■ THE DATA:
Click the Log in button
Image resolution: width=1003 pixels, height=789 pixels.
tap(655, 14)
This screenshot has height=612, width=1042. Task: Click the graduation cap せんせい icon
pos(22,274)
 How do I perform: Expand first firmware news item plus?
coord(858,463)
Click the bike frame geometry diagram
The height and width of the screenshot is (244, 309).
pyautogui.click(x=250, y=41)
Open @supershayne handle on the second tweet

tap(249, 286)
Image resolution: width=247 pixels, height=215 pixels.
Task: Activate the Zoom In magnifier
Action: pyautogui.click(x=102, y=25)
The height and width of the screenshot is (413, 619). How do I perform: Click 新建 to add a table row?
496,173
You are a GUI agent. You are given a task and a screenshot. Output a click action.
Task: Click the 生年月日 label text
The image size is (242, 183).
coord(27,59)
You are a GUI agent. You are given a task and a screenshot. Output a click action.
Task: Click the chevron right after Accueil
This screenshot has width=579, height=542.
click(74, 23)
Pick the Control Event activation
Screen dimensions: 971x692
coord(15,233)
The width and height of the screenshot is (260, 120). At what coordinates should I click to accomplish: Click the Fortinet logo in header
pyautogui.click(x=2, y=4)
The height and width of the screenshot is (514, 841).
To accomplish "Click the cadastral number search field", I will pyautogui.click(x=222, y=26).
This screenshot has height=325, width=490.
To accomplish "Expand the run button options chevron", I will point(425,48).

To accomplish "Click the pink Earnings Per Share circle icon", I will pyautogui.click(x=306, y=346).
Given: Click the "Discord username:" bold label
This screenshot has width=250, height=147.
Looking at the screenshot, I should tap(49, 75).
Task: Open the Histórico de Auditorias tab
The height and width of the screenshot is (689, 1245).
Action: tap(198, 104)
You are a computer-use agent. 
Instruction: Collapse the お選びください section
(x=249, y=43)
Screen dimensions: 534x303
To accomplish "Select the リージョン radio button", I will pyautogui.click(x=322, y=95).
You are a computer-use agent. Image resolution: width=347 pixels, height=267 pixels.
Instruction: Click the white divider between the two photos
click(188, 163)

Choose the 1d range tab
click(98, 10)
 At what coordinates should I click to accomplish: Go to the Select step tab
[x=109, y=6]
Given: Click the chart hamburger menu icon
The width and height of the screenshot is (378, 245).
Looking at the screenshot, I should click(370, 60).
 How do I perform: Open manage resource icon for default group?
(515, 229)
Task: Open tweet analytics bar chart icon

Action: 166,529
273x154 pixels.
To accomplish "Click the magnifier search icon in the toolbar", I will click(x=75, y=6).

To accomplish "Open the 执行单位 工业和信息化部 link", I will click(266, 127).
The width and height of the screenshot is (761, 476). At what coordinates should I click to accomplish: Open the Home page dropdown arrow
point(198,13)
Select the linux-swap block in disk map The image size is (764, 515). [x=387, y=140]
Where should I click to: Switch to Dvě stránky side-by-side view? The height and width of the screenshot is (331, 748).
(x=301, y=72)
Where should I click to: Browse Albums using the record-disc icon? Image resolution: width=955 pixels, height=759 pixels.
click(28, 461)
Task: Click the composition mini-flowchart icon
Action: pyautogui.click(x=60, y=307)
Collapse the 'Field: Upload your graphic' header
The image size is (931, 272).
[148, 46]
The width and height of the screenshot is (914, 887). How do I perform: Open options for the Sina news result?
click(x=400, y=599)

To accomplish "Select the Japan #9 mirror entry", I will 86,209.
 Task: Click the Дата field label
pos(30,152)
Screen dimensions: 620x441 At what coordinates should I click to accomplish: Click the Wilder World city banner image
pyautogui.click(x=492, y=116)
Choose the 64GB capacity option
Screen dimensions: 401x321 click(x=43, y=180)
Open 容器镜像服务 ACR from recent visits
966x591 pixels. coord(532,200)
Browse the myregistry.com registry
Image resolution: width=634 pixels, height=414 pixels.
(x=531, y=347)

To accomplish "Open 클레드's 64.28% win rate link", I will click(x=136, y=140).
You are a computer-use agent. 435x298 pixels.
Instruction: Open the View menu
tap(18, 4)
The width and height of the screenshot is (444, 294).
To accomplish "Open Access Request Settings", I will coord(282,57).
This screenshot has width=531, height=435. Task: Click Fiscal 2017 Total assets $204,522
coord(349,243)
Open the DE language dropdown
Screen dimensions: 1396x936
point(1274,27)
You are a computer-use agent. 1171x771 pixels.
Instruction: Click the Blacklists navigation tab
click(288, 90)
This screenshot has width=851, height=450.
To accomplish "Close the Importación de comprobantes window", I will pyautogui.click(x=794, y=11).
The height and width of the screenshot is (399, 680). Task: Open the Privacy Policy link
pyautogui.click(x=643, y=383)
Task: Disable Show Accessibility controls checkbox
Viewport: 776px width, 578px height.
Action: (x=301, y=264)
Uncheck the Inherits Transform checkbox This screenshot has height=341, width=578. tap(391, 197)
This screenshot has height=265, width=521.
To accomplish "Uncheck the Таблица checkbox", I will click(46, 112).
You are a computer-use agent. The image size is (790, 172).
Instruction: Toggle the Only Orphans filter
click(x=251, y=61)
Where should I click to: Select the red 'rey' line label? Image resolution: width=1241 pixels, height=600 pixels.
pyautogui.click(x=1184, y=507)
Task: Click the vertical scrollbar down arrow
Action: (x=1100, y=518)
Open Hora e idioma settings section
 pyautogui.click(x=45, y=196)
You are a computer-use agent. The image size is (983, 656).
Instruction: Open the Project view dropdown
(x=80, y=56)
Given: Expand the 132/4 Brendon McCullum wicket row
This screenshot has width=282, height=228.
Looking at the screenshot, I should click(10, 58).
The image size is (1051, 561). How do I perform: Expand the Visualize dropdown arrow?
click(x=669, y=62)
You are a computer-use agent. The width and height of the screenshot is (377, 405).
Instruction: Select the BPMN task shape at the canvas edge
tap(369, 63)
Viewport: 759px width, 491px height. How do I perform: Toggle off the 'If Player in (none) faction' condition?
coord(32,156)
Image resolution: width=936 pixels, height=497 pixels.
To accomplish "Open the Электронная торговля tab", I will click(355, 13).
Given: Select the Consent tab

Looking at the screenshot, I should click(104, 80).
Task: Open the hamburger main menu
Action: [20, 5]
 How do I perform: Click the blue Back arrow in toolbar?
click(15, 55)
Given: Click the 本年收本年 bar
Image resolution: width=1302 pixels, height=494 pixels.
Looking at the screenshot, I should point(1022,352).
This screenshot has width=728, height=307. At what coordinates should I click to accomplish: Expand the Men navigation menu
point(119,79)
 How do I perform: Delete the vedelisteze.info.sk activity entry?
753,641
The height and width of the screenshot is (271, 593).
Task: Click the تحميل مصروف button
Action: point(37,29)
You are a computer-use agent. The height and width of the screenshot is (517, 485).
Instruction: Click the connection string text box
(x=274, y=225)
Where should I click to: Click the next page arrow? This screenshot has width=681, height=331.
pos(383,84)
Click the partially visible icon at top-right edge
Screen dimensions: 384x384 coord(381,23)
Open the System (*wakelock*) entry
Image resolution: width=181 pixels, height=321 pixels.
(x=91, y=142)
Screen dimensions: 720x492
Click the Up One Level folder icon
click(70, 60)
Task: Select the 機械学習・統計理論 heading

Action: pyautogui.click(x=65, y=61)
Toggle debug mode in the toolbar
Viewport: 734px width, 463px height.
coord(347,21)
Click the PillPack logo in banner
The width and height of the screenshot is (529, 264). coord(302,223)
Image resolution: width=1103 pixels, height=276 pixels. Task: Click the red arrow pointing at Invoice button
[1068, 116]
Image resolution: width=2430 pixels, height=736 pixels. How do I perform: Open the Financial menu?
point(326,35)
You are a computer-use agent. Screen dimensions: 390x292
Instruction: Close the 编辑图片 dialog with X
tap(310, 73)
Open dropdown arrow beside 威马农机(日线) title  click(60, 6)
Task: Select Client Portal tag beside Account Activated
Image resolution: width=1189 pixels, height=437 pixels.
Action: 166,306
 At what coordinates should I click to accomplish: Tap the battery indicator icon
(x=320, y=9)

■ AIM OF THE EXERCISE: Find the word "beside" in the entries above and gather every line that holds it.

■ RESPONSE TO THE EXERCISE:
Open dropdown arrow beside 威马农机(日线) title  click(60, 6)
Task: Select Client Portal tag beside Account Activated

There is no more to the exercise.